TEXT SHOWN
▬▬▬▬▬▬
The designation of a low-ranking American colonel and a Philippine commodore as the only signatories to an agreement with foreign policy implications clearly shows the trickery with which this agreement was crafted. Now, middle level officers of our armed forces may be designated to sign documents on significant defense and foreign policy implications. Worse, the MLSA immediately purports to be a mere “administrative” or “accounting” agreement between the United States armed forces and the Philippine armed forces, when in fact, it will overturn the 1991 Senate Resolution of Non-concurrence that terminated U.S. military presence on Philippine soil. It even ignores the constitutional provision that specifies that such kinds of agreements on U.S. military presence, i.e. foreign troops, facilities and bases, require concurrence by two thirds of the Philippine Senate.

If militarists like retired army officers think that they can get away with this kind of deception and “slight trick” foisted on the Filipino people, they are wrong.

Filipinos do not want to be dragged into U.S. interventionary wars both within the Philippines and outside in what the agreement calls “cooperative efforts”, such as the imminent U.S. war with Iraq. Nor do we want to be logistical and staging areas for U.S. military missions against other countries. These are the commitments made by the Philippines to the United States in the MLSA.
▬▬▬▬▬▬
According to the passage on the MLSA, what does the constitutional provision require for agreements on U.S. military presence?

ITEMS
▬▬▬▬▬▬
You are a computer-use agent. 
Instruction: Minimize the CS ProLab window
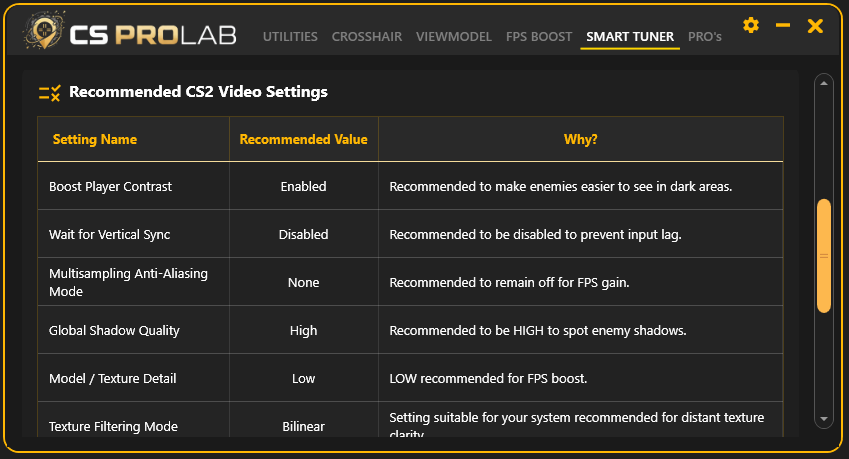(x=783, y=25)
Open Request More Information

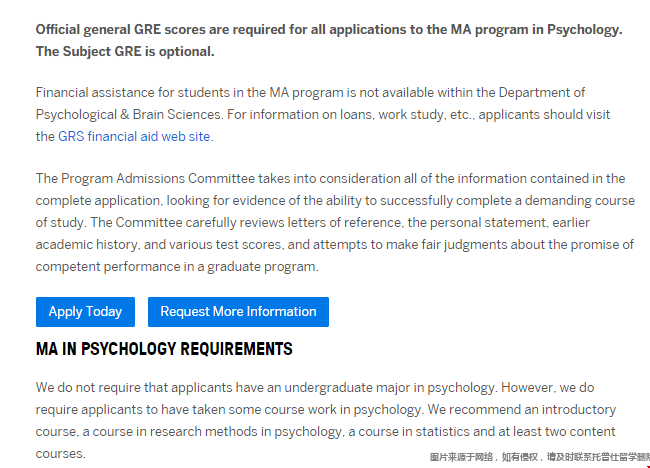pyautogui.click(x=238, y=312)
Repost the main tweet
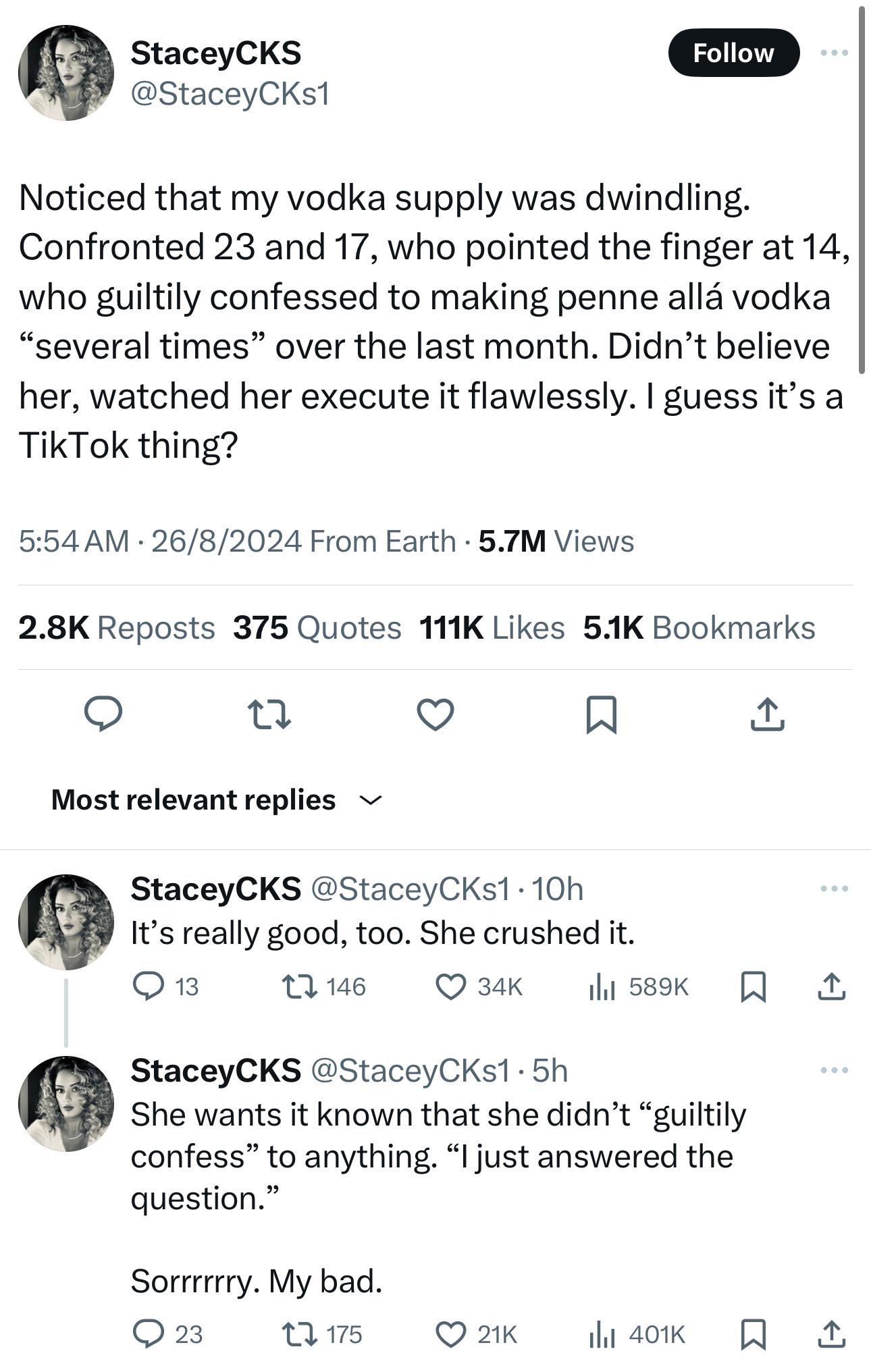Image resolution: width=871 pixels, height=1372 pixels. tap(269, 714)
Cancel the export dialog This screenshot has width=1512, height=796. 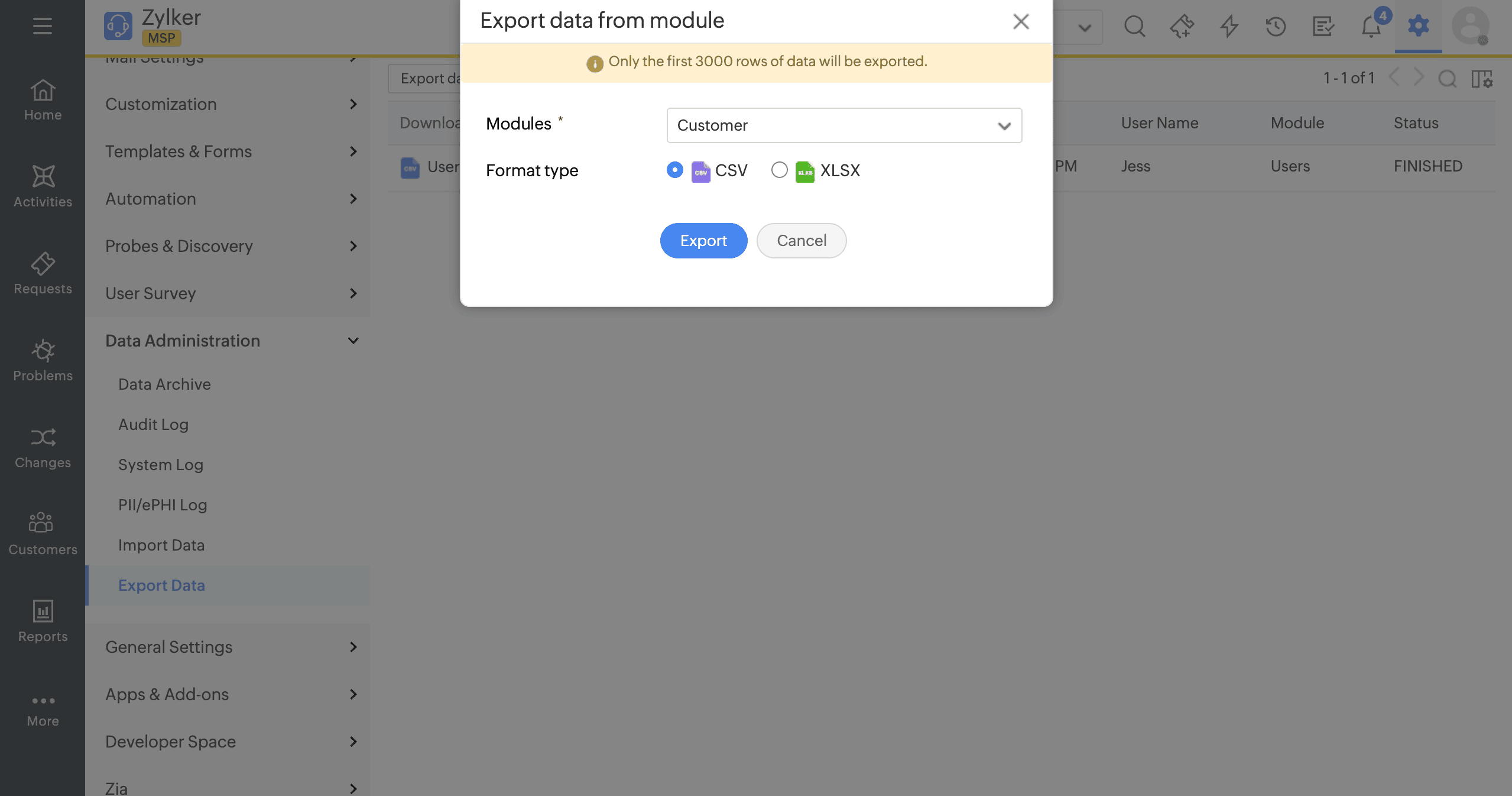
▬▬▬▬▬▬
FINAL ANSWER
Concurrence by two thirds of the Philippine Senate.